Look through the records below for the line with "Where should I click to: Switch". Return that line and each one after it up to and including the line with "Open Source Control", exactly.

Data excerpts
--------------------------------
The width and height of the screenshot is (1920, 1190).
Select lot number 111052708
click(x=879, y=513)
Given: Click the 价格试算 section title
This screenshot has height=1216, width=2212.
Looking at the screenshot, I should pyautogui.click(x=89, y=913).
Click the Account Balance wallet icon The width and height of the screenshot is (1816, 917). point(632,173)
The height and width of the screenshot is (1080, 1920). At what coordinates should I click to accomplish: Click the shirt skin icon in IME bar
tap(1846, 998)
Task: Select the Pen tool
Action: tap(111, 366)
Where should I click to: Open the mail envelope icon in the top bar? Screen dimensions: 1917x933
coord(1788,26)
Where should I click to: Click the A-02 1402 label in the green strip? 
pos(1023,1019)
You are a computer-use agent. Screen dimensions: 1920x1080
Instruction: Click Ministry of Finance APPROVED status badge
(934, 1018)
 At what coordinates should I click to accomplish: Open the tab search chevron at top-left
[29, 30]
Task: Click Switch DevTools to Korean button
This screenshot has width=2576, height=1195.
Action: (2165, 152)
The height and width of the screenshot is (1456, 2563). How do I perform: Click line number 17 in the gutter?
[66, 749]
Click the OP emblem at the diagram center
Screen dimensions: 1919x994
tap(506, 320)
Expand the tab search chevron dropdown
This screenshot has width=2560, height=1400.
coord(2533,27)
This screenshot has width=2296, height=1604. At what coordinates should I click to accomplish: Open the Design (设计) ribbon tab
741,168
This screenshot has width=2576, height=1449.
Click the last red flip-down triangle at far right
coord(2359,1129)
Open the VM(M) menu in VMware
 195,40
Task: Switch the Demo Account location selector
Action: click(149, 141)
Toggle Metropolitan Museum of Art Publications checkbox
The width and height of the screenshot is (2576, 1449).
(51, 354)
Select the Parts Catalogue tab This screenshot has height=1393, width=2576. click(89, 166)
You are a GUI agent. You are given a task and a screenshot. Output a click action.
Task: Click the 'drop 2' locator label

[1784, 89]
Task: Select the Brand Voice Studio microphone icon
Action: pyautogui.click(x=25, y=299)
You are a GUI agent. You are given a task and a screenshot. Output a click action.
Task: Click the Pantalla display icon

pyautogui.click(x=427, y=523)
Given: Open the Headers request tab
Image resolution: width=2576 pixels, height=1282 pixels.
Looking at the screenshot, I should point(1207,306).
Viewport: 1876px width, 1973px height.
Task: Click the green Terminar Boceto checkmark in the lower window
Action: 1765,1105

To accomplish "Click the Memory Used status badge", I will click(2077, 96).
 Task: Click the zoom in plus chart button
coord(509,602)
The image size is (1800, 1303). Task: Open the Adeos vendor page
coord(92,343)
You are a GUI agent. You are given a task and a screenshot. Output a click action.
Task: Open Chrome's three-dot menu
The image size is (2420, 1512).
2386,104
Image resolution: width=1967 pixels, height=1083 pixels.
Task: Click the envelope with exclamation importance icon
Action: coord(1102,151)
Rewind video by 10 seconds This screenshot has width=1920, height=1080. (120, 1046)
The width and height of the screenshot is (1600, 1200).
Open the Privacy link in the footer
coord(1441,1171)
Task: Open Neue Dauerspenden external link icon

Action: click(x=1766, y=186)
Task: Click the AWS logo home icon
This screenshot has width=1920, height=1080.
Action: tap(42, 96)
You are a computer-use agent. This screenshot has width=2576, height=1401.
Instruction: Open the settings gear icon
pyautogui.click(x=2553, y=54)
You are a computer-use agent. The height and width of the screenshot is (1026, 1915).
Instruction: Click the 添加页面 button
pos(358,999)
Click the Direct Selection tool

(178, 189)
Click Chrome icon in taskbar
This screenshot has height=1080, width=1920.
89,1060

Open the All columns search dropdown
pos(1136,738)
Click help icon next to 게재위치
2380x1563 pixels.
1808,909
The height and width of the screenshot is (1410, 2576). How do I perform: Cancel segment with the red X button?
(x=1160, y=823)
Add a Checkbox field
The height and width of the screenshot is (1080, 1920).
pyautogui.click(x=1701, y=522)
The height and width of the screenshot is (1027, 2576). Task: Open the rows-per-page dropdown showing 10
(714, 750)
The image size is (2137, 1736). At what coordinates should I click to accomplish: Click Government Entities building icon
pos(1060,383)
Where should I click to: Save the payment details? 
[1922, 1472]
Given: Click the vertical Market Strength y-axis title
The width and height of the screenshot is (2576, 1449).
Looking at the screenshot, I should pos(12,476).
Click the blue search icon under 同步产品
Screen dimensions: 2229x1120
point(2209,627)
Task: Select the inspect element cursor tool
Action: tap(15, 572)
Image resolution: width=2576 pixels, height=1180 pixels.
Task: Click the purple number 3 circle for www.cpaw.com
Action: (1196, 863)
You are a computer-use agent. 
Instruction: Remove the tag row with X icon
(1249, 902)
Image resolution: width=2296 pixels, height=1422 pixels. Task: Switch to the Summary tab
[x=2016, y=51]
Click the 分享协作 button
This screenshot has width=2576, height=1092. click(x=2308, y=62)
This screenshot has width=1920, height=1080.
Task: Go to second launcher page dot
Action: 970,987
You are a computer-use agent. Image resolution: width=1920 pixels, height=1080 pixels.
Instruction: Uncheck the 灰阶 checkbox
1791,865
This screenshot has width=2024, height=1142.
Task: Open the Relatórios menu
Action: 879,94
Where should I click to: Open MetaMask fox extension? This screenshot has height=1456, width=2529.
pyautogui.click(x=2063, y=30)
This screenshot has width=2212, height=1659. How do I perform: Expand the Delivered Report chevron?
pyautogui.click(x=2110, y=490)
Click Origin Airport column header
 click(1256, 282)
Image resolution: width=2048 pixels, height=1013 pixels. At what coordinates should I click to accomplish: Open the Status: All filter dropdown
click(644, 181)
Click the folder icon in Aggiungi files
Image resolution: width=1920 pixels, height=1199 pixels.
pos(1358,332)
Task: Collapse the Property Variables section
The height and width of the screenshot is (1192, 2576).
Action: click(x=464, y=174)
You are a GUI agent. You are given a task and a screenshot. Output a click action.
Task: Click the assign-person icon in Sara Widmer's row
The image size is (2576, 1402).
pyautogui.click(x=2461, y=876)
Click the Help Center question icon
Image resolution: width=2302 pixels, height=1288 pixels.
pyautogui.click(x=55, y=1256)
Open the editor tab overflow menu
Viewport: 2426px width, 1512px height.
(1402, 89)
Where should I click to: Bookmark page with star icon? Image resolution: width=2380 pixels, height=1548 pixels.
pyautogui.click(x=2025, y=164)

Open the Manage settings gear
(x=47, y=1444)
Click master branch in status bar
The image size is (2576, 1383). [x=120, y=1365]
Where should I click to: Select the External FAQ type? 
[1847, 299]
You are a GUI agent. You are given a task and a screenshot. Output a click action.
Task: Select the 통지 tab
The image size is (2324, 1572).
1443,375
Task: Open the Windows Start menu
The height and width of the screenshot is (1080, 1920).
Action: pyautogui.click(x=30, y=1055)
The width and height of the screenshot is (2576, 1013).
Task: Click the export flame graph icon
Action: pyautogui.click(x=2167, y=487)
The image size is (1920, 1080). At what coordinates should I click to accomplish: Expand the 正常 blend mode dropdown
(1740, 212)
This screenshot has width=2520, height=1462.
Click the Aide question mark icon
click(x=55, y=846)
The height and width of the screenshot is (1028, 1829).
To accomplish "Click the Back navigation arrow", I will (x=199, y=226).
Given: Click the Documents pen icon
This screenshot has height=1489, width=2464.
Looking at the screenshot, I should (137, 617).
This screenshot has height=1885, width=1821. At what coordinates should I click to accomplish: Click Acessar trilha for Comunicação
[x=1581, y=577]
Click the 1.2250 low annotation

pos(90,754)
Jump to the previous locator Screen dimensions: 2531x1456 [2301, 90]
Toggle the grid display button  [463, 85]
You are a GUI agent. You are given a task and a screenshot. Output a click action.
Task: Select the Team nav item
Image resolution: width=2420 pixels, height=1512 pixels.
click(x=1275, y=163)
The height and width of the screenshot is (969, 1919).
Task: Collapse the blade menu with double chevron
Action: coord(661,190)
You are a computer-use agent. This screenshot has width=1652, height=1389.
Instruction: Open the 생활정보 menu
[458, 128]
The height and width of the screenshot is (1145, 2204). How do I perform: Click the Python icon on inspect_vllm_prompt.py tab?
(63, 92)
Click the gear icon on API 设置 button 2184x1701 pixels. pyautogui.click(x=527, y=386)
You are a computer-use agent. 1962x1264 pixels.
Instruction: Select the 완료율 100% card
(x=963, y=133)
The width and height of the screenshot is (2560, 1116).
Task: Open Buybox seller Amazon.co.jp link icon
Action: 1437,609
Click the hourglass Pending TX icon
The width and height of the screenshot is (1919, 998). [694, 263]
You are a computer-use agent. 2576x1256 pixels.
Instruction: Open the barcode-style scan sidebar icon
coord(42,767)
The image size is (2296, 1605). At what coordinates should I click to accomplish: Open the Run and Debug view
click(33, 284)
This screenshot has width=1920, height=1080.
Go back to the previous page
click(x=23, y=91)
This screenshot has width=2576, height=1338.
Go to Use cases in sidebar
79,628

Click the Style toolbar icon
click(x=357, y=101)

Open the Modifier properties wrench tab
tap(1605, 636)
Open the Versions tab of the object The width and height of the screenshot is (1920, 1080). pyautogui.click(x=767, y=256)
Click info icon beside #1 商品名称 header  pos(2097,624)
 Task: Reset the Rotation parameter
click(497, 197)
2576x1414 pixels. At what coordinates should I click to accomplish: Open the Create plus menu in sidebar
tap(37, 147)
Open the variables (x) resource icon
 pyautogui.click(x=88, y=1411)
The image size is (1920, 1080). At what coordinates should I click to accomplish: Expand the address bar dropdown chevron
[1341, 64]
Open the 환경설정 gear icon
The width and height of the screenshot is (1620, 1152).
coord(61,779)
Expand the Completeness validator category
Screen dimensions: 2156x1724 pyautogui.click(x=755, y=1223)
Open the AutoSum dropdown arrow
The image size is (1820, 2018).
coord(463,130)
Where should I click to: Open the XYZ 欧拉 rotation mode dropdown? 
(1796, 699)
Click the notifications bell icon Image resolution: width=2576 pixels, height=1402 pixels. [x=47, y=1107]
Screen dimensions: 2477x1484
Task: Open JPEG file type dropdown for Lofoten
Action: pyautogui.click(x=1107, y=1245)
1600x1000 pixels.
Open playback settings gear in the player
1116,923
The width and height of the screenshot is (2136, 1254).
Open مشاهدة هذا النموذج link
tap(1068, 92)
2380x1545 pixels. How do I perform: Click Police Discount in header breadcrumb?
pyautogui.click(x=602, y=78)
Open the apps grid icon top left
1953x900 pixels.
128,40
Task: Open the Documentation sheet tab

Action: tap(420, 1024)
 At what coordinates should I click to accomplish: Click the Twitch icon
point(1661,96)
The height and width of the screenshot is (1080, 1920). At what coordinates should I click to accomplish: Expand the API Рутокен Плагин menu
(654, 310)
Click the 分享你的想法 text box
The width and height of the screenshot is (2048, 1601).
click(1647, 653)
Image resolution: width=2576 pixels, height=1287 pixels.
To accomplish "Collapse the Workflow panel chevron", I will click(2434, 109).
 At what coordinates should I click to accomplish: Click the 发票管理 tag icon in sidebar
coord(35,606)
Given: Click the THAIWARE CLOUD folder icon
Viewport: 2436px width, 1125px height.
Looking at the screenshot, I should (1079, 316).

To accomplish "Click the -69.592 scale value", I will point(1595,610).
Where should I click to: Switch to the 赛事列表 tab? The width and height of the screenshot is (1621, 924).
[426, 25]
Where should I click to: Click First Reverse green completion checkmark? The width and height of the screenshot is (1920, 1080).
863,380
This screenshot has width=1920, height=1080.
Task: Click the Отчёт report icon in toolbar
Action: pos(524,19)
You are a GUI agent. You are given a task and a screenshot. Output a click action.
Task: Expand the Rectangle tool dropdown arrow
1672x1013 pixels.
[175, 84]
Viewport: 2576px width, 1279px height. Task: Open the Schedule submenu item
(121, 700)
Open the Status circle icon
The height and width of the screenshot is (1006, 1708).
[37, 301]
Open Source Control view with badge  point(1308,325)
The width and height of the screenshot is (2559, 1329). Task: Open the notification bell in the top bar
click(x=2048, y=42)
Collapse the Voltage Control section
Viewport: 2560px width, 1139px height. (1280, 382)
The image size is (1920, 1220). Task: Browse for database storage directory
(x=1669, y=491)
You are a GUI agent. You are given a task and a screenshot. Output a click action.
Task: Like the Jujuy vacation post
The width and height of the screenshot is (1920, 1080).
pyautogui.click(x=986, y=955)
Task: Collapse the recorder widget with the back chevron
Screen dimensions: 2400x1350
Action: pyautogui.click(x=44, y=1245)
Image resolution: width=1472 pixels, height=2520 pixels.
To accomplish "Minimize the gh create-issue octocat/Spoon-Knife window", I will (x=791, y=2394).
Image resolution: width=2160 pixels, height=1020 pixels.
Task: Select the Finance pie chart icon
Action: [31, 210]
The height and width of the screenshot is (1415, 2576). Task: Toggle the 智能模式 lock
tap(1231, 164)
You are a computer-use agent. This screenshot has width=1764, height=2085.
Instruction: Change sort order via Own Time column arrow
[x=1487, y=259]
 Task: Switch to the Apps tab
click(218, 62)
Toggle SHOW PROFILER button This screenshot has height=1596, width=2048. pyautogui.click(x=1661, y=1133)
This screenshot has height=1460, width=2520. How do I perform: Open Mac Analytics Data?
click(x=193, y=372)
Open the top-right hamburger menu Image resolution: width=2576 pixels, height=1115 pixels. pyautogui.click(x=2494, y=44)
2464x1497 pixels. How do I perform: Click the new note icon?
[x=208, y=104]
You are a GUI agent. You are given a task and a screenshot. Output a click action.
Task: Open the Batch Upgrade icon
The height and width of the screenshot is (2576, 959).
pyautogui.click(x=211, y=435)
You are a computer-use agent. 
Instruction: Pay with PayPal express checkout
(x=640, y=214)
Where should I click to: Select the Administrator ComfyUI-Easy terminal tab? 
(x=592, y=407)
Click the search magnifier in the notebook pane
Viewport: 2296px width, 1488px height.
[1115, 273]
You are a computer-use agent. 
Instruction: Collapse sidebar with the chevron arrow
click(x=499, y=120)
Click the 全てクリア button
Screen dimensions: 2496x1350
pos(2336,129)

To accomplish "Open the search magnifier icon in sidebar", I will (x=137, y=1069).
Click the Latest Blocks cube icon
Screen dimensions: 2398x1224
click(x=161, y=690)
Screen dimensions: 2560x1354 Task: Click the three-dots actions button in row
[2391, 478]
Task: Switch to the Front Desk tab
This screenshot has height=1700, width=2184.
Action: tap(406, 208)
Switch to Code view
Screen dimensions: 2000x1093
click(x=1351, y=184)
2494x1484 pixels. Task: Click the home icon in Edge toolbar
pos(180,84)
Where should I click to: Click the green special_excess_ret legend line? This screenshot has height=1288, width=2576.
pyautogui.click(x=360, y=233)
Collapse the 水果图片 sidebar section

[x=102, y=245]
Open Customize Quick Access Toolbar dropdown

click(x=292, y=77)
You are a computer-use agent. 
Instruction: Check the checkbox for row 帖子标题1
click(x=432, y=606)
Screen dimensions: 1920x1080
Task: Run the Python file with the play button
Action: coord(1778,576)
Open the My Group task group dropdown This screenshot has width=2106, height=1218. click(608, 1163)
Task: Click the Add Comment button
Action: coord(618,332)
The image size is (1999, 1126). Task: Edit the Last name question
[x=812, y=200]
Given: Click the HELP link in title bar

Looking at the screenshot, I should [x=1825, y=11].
--------------------------------
● Your solution:
Where should I click to: Switch to the 赛事列表 tab? The width and height of the screenshot is (1621, 924).
[426, 25]
Where should I click to: Click First Reverse green completion checkmark? The width and height of the screenshot is (1920, 1080).
863,380
This screenshot has width=1920, height=1080.
Task: Click the Отчёт report icon in toolbar
Action: pos(524,19)
You are a GUI agent. You are given a task and a screenshot. Output a click action.
Task: Expand the Rectangle tool dropdown arrow
1672x1013 pixels.
[175, 84]
Viewport: 2576px width, 1279px height. Task: Open the Schedule submenu item
(121, 700)
Open the Status circle icon
The height and width of the screenshot is (1006, 1708).
[37, 301]
Open Source Control view with badge  point(1308,325)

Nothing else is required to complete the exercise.